Немедленно вспомнились образы дореволюционных официантов, с которыми пришлось работать главному герою "Как закалялась сталь" Николая Островского:
Владимир Маковский. «В трактире». 1897.
... Ночами, когда прекращалась толкотня в обоих залах буфета, внизу, в кладовушках кухни, собирались официанты. Начиналась бесшабашная азартная игра: в «очко», в «девятку». Видел Павка не раз кредитки, лежавшие на столах. Не удивлялся Павка такому количеству денег, знал, что каждый из них за сутки своего дежурства чаевыми получал по тридцать — сорок рублей. По полтинничку, по рублику собирали. А потом напивались и резались в карты. Злобился на них Павка.
«Сволочь проклятая! — думал он. — Вот Артем — слесарь первой руки, а получает сорок восемь рублей, а я десять; они гребут в сутки столько и за что? Поднесет — унесет. Пропивают и проигрывают».
Считал их Павка, так же как хозяев, чужими, враждебными. «Они здесь, подлюги, лакеями ходят, а жены да сыночки по городам живут, как богатые».
Приводили они своих сынков в гимназических мундирчиках, приводили и расплывшихся от довольства жен. «А денег у них, пожалуй, больше, чем у тех господ, которым прислуживают», — думал Павка. Не удивлялся он и тому, что происходило ночами в закоулках кухни да на складах буфетных; знал Павка хорошо, что всякая посудница и продавщица недолго наработает в буфете, если не продаст себя за несколько рублей каждому, кто имел здесь власть и силу.
Ресторан «Вена» (улица Гоголя, 13 - угол улицы Гороховой, 8). 26 января 1913. Официанты у стола, накрытого на восемь человек. Фото из статьи "Из жизни дореволюционных трактиров"
Сверху по лестнице еще кто-то сбегал поспешными легкими шагами, и Павка услыхал знакомый голос:
Прохошка остановился и, обернувшись, посмотрел вверх.
— Тебе чего? — буркнул он.
Шаги на лестнице застучали вниз, и Павка узнал Фросю.
Она взяла официанта за рукав и прерывающимся, сдавленным голосом сказала:
— Прохошка, где же те деньги, которые тебе дал поручик?
Прохор резко отдернул руку.
— Что? Деньги? А разве я тебе не дал? — говорил он озлобленно-резко.
— Но ведь он дал тебе триста рублей. — И в голосе Фроси слышались приглушенные рыдания.

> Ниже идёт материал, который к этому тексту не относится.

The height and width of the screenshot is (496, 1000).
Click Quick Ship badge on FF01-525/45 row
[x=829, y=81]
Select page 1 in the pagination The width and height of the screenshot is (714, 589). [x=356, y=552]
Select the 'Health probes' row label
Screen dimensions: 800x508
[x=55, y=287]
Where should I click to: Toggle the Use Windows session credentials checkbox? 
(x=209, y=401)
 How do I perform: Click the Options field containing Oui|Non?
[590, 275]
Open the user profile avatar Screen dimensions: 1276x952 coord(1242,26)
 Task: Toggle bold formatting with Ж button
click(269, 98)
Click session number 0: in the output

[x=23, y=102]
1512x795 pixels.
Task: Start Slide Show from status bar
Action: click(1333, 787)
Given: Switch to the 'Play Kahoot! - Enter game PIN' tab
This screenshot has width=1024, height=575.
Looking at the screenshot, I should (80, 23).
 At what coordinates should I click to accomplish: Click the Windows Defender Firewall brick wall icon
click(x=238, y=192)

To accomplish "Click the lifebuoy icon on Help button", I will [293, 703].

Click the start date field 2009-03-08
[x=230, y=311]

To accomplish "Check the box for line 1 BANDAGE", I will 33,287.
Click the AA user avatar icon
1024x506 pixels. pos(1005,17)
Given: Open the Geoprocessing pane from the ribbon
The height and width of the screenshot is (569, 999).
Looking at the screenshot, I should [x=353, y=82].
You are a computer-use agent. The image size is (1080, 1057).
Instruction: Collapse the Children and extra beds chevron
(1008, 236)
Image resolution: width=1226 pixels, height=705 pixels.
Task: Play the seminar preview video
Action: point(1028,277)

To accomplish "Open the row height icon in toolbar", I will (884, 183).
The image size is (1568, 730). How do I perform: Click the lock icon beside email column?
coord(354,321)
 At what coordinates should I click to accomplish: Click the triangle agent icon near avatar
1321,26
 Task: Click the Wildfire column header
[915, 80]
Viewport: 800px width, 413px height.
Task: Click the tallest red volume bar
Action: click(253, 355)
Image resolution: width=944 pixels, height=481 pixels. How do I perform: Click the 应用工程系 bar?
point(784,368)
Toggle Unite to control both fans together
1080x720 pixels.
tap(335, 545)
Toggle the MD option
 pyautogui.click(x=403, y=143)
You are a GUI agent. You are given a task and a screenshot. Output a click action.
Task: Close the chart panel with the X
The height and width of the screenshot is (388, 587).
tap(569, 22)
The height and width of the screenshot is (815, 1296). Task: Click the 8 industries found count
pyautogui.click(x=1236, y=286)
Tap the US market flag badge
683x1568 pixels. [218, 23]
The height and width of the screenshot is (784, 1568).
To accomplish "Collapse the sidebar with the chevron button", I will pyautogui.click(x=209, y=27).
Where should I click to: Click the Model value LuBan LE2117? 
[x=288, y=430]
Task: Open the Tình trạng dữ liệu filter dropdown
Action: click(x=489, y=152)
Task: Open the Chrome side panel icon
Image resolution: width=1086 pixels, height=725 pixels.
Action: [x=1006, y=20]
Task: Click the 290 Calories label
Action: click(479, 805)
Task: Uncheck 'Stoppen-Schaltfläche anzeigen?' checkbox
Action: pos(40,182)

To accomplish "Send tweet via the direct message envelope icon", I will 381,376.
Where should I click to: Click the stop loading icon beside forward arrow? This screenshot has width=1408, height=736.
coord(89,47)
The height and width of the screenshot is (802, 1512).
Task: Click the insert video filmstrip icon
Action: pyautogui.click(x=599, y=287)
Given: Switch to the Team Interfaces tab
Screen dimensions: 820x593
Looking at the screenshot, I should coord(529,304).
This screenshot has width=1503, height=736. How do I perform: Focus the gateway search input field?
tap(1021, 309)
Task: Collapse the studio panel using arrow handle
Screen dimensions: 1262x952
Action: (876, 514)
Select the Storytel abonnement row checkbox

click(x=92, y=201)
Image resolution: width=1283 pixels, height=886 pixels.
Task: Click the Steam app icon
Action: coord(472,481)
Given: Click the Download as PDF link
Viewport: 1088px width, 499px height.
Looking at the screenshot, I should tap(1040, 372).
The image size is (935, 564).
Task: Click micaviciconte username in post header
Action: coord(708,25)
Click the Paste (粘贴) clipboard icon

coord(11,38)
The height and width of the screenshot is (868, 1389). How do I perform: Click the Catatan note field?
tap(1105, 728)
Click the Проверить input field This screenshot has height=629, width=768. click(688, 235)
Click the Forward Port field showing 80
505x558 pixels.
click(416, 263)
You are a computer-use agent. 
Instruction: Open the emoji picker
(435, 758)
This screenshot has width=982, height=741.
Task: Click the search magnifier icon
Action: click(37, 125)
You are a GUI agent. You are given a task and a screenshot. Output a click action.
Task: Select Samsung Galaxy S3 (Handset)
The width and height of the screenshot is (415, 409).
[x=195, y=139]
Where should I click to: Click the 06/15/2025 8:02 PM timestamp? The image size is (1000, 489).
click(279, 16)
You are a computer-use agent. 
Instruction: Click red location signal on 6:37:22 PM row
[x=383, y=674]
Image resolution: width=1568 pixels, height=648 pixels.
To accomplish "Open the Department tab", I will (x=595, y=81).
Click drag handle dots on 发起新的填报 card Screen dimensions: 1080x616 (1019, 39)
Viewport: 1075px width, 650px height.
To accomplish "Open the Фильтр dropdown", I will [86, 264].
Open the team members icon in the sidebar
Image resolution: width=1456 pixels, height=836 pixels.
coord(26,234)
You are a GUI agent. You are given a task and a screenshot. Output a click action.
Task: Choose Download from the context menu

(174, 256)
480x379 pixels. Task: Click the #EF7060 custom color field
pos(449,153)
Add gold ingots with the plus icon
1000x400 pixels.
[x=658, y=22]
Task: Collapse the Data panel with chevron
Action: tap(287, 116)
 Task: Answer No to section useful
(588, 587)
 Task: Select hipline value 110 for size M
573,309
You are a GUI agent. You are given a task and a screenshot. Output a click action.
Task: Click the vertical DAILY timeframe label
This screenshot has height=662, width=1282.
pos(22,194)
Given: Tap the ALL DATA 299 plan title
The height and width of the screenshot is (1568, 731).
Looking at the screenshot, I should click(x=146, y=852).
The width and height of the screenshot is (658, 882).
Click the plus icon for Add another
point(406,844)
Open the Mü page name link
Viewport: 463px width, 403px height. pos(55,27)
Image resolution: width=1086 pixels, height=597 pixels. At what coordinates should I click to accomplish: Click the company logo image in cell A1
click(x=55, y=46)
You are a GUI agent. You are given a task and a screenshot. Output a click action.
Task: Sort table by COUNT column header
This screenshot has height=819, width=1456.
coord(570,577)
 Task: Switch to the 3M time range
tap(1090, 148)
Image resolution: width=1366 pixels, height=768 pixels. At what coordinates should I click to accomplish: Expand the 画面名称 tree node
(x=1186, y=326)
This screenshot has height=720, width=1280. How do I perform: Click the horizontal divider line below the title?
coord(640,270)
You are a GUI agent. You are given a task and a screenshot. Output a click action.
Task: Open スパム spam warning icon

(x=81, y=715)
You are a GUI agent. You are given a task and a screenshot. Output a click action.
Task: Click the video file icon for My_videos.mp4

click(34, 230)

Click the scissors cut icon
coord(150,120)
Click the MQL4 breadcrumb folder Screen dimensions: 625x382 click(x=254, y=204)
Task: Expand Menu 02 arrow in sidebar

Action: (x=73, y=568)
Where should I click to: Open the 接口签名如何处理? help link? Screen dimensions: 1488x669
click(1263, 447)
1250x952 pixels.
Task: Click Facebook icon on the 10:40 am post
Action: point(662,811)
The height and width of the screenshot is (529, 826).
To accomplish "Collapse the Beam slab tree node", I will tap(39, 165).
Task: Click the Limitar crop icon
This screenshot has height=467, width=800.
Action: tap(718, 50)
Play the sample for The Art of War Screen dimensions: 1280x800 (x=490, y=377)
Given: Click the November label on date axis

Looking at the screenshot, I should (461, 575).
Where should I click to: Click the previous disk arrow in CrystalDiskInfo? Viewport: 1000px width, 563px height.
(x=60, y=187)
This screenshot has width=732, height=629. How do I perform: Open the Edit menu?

— Триста рублей, говоришь? — ехидно проговорил Прохошка. — Что же, ты хочешь их получить? Не больно ли дорого, сударыня, для судомойки? Я думаю, хватит и тех пятидесяти, что я дал. Подумаешь, какое счастье! Почище барыньки, с образованием — и то таких денег не берут. Скажи спасибо за это — ночку поспать и пятьдесят целковых схватить. Нет дураков. Десятку-две я тебе еще дам, и кончено, а не будешь дурой — еще подработаешь, я тебе протекцию составлю. — И, бросив последние слова, Прохошка повернулся и пошел в кухню.
— Подлюга, гад! — крикнула ему вдогонку Фрося и, прислонясь к дровам, глухо зарыдала.
Не передать, не рассказать чувств, которые охватили Павку, когда он слушал этот разговор и, стоя в темноте под лестницей, видел вздрагивающую и бьющуюся о поленья головой Фросю. Не сказался Павка, молчал, судорожно ухватившись за чугунные подставки лестницы, а в голове пронеслось и застряло отчетливо, ясно:
«И эту продали, проклятые. Эх, Фрося, Фрося…»
Еще глубже и сильнее затаилась ненависть к Прохошке, и все окружающее опостылело и стало ненавистным. «Эх, была бы сила, избил бы этого подлеца до смерти! Почему я не большой и сильный, как Артем?»
Огоньки в печке вспыхивали и гасли, дрожали их красные языки, сплетаясь в длинный голубоватый виток; казалось Павке, что кто-то насмешливый, издевающийся показывает ему свой язык.
Тихо было в комнате, лишь потрескивало в топке, и у крана слышался стук равномерно падающих капель.
Пишут, что в рукописи романа есть целая главка, исключённая из печатного издания, в которой Климка рассказывает Павке о том, что Прохошка сумел уговорить Фросю провести ночь с Мусин-Пушкиным, обещая ей триста целковых. В печатном виде мне её найти не удалось.
Мать привела Павку на работу в трактир. Иллюстрация к изданию 1954 года.